The large differences in distribution of the F374 allele are comparable to that of the FY*O allele (the null allele at the Duffy blood group locus), with an FST value of 0.78 found in Sub-Saharan Africans (Cavalli-Sforza et al. 1994). Exceptionally high FST values are a potential indicator of the effects of directional selection (Lewontin & Krakauer, 1973; Bowcock et al. 1991). Because MATP plays an important role in melanin synthesis the high frequency of the F374 allele among Europeans may be a response to selection for the lower amount of solar ultraviolet radiation, and associated with depigmentation. The highest frequencies of the F374 allele in northern parts of Europe do not necessarily indicate its origin and spread. European ancestors, after expanding toward the higher latitudes, may have acquired higher frequencies of this allele to adapt to lower levels of solar ultraviolet radiation. Most of the L374-carrying haplotypes were lost during expansion. Haplotype analysis has also revealed a large difference in haplotype diversity between the Japanese and Germans. The F374-bearing haplotypes found in Germans shared the same basic sequence in SNPs 10-15 in a 15-kb region, which formed a haplotype block characterized by low haplotype diversity, strong associations between alleles, and rare recombination. These findings suggest that the L374F mutation occurred only once in the ancestry of the Caucasian group. The hp9 is probably a founder haplotype, constituting 93% of the F374-carrying haplotypes.
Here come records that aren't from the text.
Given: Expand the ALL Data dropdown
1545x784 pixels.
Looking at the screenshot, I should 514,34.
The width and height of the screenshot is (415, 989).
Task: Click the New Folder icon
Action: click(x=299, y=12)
Relatively little is understood about the genes responsible for differences in skin, hair and eye colour among individuals within or between populations. Of several human pigmentation-related genes, the MC1R (melanocortin 1 receptor) gene also plays very important roles. Some mutations in MC1R are associated with red hair, fair skin and freckles. Low diversity in MC1R was observed in Africans, whereas the diversity increases in Europeans and, to a lesser degree, in Asians (Rees, 2004; Sturm & Frudakis, 2004). In contrast, genetic diversity in SLC45A2 was very low in Europeans in comparison to Africans and Japanese. Because the SLC45A2 gene is known to be responsible for OCA4, some mutations would be expected to generate hypopigmentation. Although no direct experimental data has been obtained to date on the effect of the F374 allele on the activity of MATP in pigmentation, the large difference in distribution of the F374 allele and its haplotypes suggests that this allele may be an important factor in hypopigmentation in Caucasian populations.


We would like to thank the late Prof. Satoshi Horai for providing us with some African DNA samples. This study was supported in part by Grants-in-Aid for Scientific Research (to I.Y. and K.U.) from the Japan Society for the Promotion of Science.